Inicialmente, as grandes cidades e polos industriais foram geradas com um modelo rodoviário majoritário, algo ainda persistente na periferia capitalista, como o Brasil. Por isso, o primeiro passo em direção a um transporte “mais verde” é uma visão coletiva que utilize as vantagens de recurso nacionais brasileiros a favor da população, ou seja, fomentar tecnologia soberana e pública que tenha as características particulares de terreno do Brasil em mente, algo que pode ser alcançado com uma indústria nacional mais robusta e autônoma.
Porém, reduzir o impacto e quantidade de automóveis também passa em inovar com novas visões de mundo e gosto para a população. Por exemplo, segundo a Serasa, mais de 70% das famílias brasileiras se encontram endividadas, principalmente em parcelas abusivas de automóveis. O desejo de consumo gerado pela indústria automobilística é tal que na cidade de SP, segundo o Departamento de Trânsito da cidade, o congestionamento semanal médio ultrapassa duzentos quilômetros, percebe - se que não somente a ausência de um transporte público de qualidade, mas também a de promoção de uma visão consumista acabam com consolidar o trânsito, mortes e uma indústria cultural exclusiva do automóvel.

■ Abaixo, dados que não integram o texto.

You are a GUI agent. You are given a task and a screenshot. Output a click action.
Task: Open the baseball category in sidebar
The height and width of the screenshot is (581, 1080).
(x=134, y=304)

Portanto, a nível nacional, o Ministério da Indústria e do Transporte devem buscar o diálogo com os Estados e fomentar via Governo Federal a ciência e novas tecnologias para o transporte público. Isso pode ser alcançado por trabalhos educativos e estudos de caso de como fazer essa adaptação, tendo como finalidade última uma melhora da produção nacional, novos empregos e uso consciente de recursos naturais únicos brasileiros, proprocionando a abolição futura dos carros.